▼▼▼

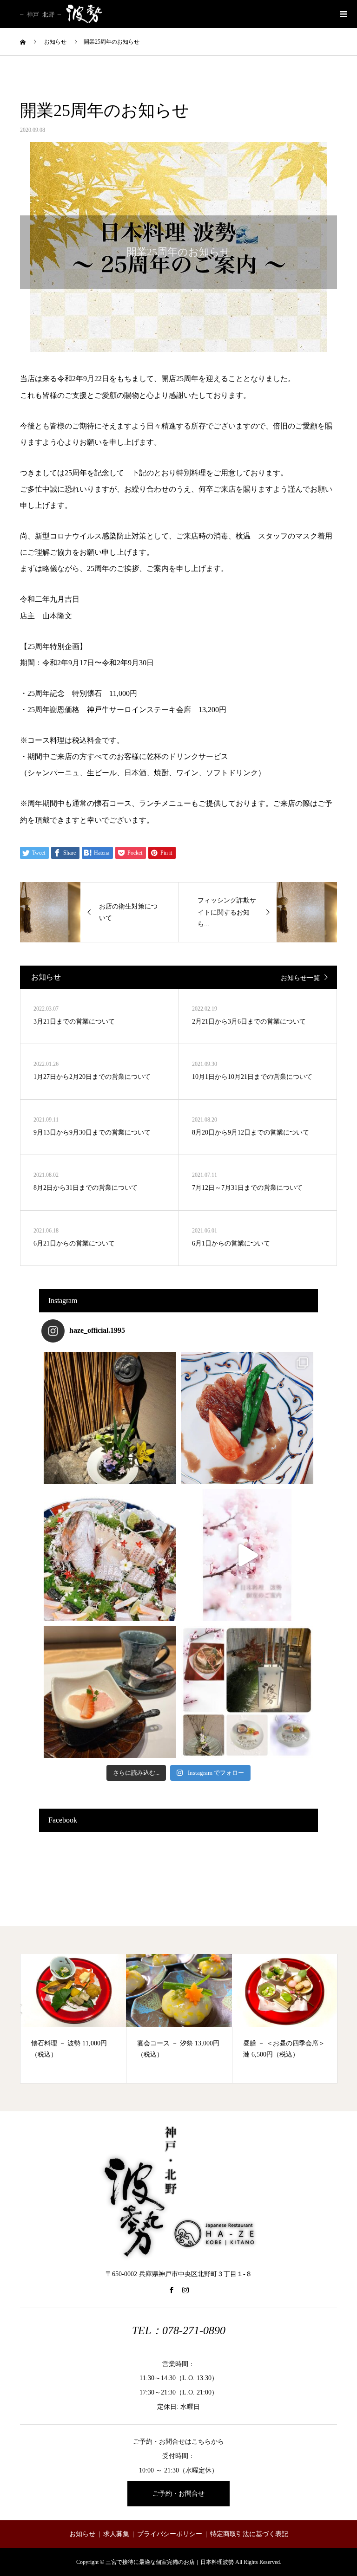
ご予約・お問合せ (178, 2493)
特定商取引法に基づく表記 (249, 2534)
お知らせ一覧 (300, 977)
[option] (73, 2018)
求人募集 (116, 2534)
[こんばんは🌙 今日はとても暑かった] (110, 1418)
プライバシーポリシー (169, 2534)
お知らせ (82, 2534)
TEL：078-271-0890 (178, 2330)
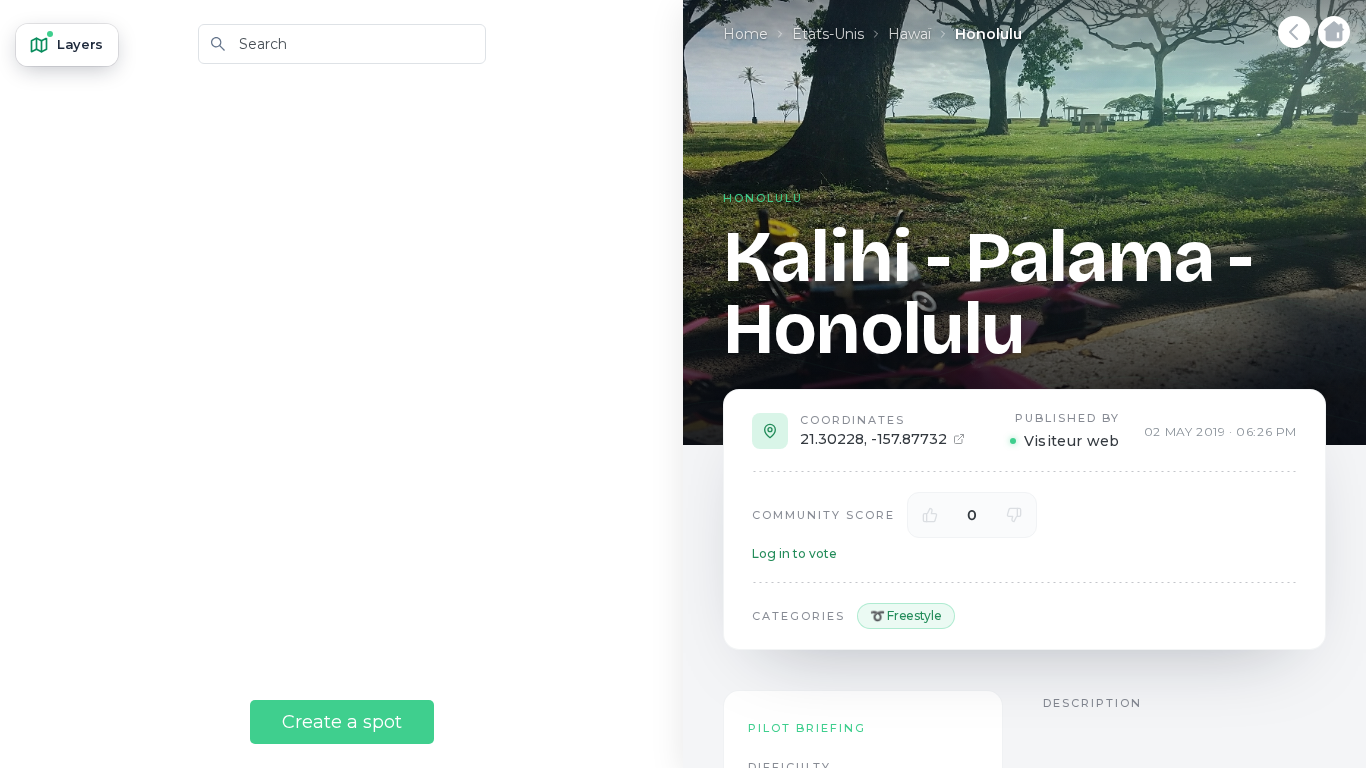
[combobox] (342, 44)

▲▲▲
▼▼▼

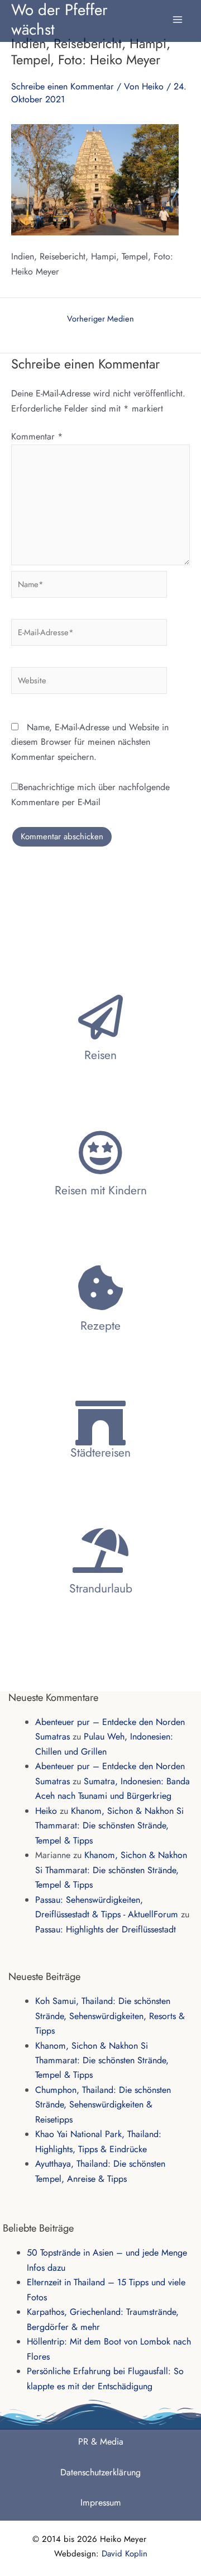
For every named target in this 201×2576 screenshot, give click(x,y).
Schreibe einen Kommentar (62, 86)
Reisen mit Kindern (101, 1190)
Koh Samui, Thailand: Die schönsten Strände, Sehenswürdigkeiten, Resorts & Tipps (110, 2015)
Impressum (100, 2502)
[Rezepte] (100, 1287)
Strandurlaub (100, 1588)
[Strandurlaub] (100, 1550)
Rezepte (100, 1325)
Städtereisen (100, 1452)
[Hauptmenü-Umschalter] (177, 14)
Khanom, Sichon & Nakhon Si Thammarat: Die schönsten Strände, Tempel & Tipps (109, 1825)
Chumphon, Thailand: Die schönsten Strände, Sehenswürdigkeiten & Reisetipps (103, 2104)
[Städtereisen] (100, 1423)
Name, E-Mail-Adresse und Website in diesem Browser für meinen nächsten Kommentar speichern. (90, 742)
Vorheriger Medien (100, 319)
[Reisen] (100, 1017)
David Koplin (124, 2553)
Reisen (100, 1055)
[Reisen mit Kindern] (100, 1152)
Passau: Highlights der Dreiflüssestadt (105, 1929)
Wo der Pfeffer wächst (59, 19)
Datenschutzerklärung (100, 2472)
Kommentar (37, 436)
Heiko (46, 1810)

▲▲▲

* Exercise objective:
Begin at the line above that has "[Hauptmenü-Umschalter] (177, 14)" and stop after the line that has "Heiko (46, 1810)", copying each line exactly and adding nothing else.

* Reply to the exercise:
[Hauptmenü-Umschalter] (177, 14)
Khanom, Sichon & Nakhon Si Thammarat: Die schönsten Strände, Tempel & Tipps (109, 1825)
Chumphon, Thailand: Die schönsten Strände, Sehenswürdigkeiten & Reisetipps (103, 2104)
[Städtereisen] (100, 1423)
Name, E-Mail-Adresse und Website in diesem Browser für meinen nächsten Kommentar speichern. (90, 742)
Vorheriger Medien (100, 319)
[Reisen] (100, 1017)
David Koplin (124, 2553)
Reisen (100, 1055)
[Reisen mit Kindern] (100, 1152)
Passau: Highlights der Dreiflüssestadt (105, 1929)
Wo der Pfeffer wächst (59, 19)
Datenschutzerklärung (100, 2472)
Kommentar (37, 436)
Heiko (46, 1810)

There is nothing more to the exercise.